## The Strangest Man: The Hidden Life of Paul Dirac, Quantum Genius A

Opportunity and luck bestow their benisons upon a once-in-a-generation genius, mathematical mystic, and one of the greatest theoretical physicists to have walked the planet.

You never hear of Dirac much^{1}. I read this article about him being in love and decided to read more about his life and work. This award-winning book came highly recommended. I enjoyed its breadth and depth thoroughly. I am a slow reader and was surprised by the speed at which I got through its heft: 625 pages^{2}! Farmelo expertly weaves world history, politics, religion, and humor into Dirac’s story. The epilogue spends some time conjecturing that he may have been autistic in a bid to explain his many eccentricities and severe taciturnity^{3}. *Lots* of painful family tragedy that was rather difficult to read. Intuition and Mathematical beauty were paramount to him:

If you are receptive and humble, mathematics will lead you by the hand. Again and again, when I have been at a loss how to proceed, I have just had to wait until [this happened]. It has led me along an unexpected path, a path where new vistas open up, a path leading to new territory, where one can set up a base of operations, from which one can survey the surroundings and plan future progress.

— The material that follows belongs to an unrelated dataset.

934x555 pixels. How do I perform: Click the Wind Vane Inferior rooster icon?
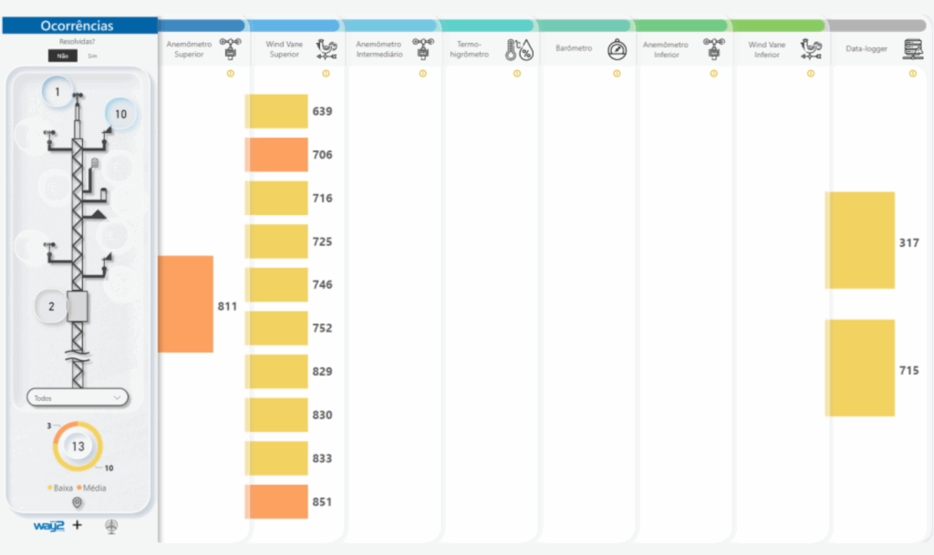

Here’s an *In Our Time* episode with Farmelo and two other physicists if you want to get a taste of what this excellent and riveting biography is about. I thought this description of Dirac by a young Subrahmanyan Chandrasekhar (who took Dirac’s Quantum Mechanics course at Cambridge four times in 1930 because it was “just like a piece of music you want to hear over and over again”) was rather funny:

“Dirac showed none of the confidence that might be expected of a young man at the top of his game. Chandrasekhar wrote home to his father that he was disappointed that Dirac did not show a bit more swagger: ‘[Dirac is a] lean, meek shy young “Fellow” (FRS) who goes slyly along the streets. He walks quite close to the walls (like a thief!), and is not at all healthy. A contrast to Mr Fowler […] Dirac is pale, thin, and looks terribly overworked.”